_Goal_.
Copy the lines word for word, from the line with "The image size is (1024, 562)." through the last line, and leave out the pictures.
— Begin Listing —
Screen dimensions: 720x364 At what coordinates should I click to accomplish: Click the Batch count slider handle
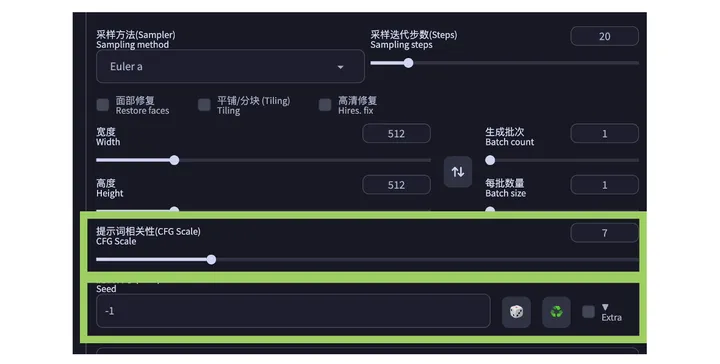[490, 160]
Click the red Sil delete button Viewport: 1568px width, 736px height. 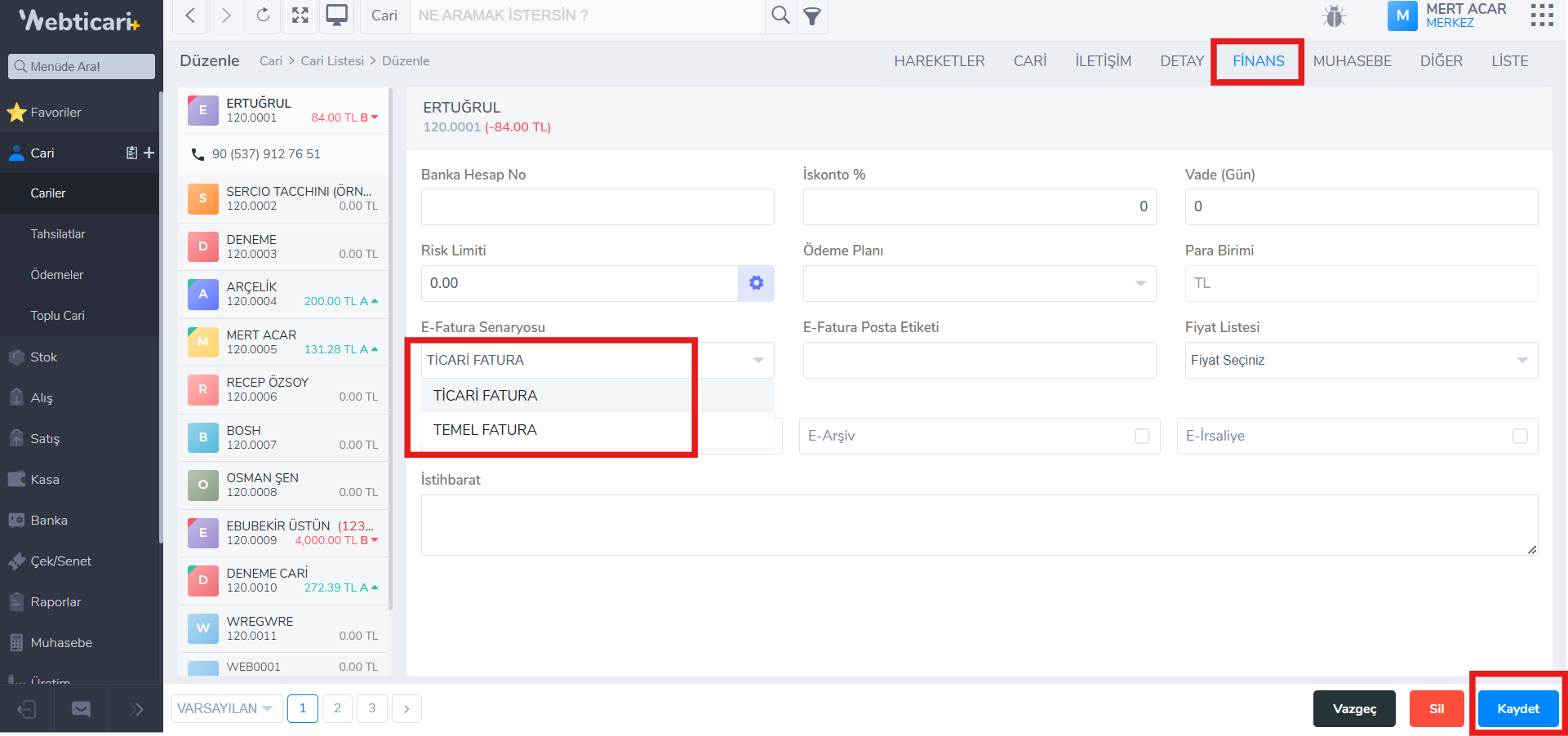point(1436,708)
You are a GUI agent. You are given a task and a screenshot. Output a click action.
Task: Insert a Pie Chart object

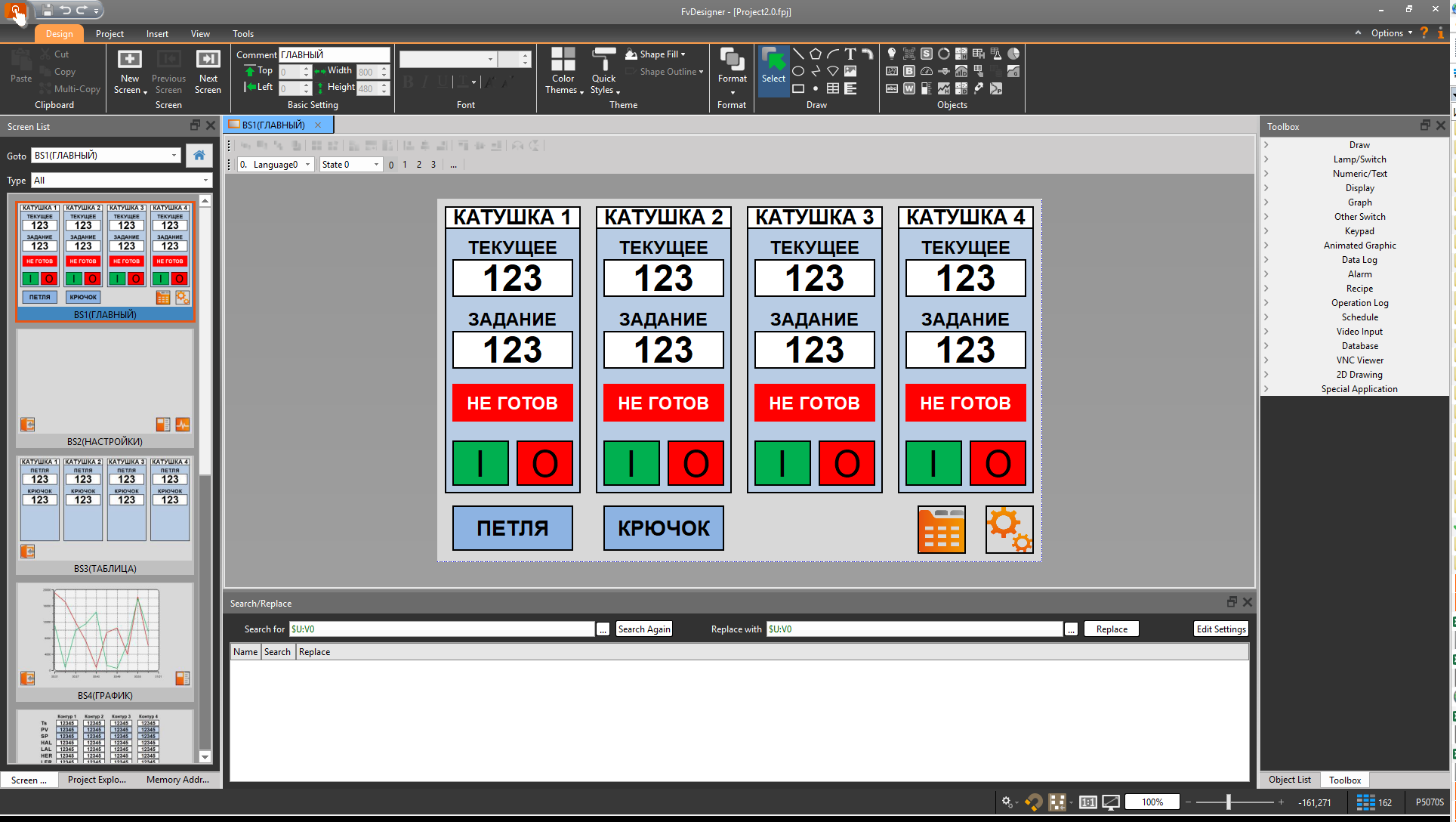pyautogui.click(x=1013, y=54)
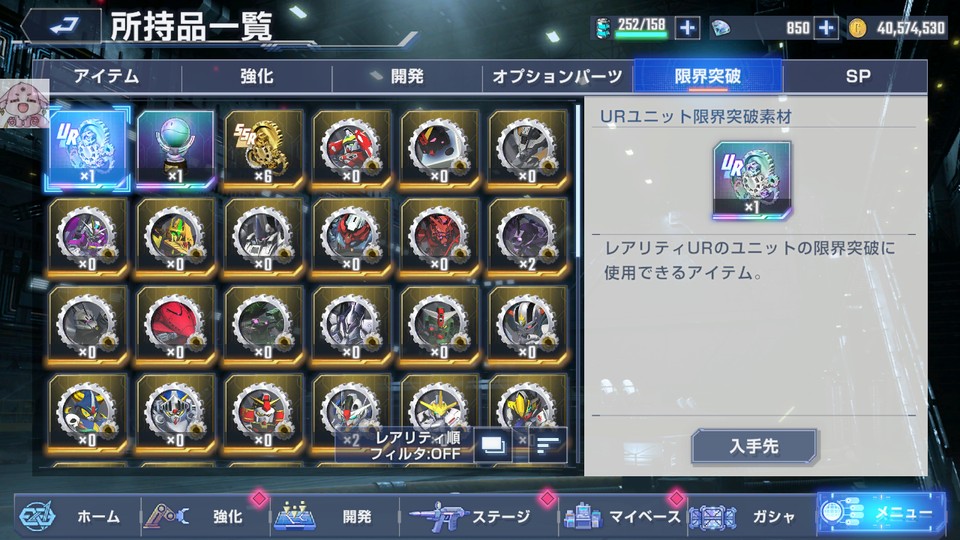
Task: Select the Haro trophy item
Action: (x=176, y=149)
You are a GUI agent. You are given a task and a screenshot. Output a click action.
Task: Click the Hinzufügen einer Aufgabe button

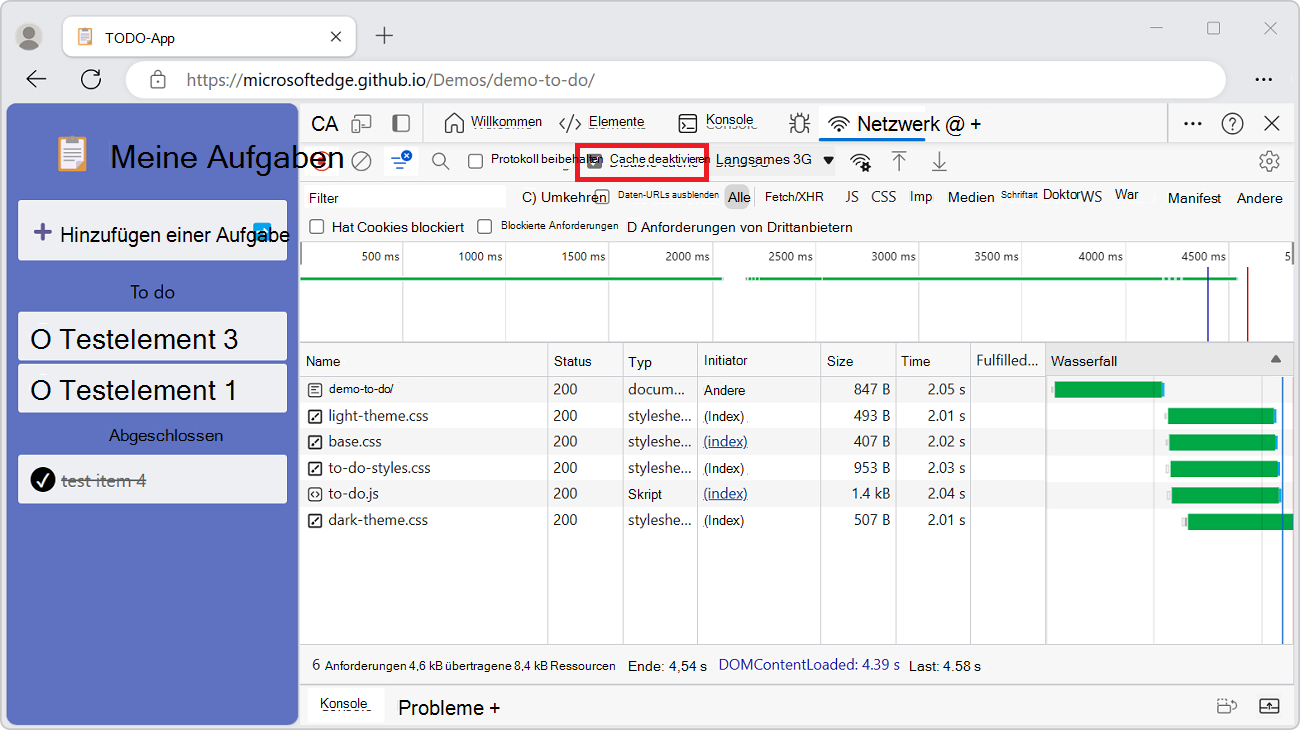[x=153, y=233]
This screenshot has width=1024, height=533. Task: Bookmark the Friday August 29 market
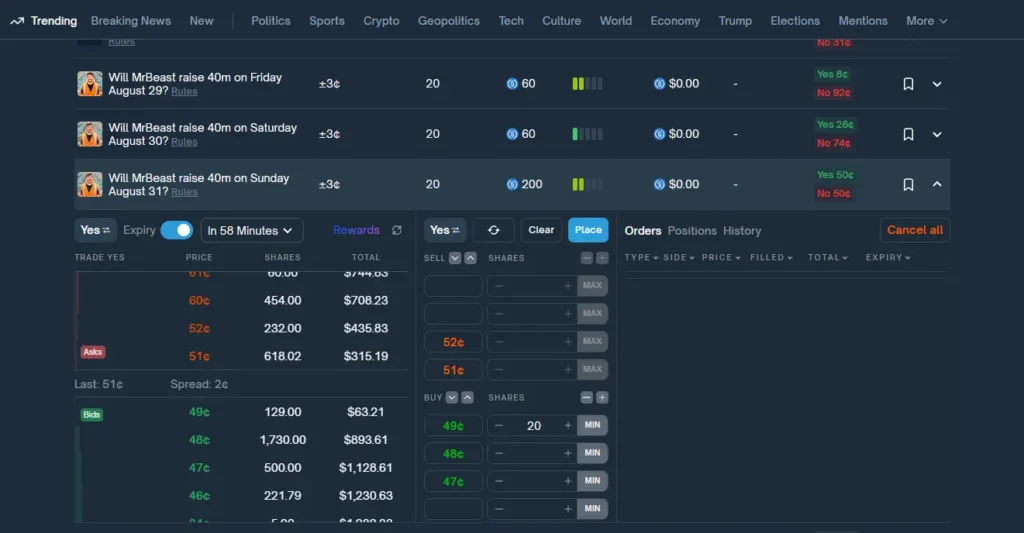[908, 84]
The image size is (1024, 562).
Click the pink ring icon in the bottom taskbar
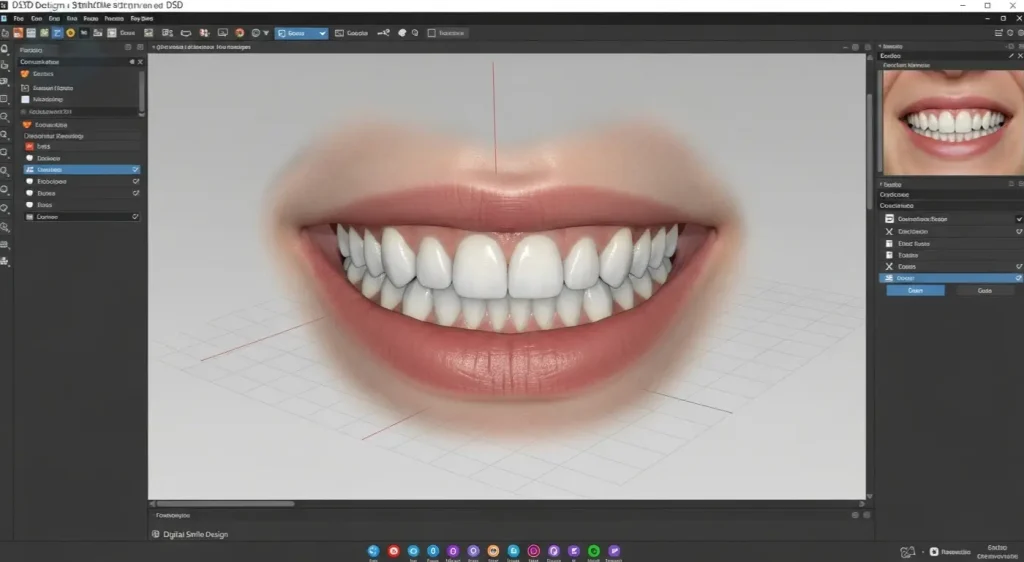coord(533,550)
— End Listing —
_Correct response_.
The image size is (1024, 562).
Click the pink ring icon in the bottom taskbar
coord(533,550)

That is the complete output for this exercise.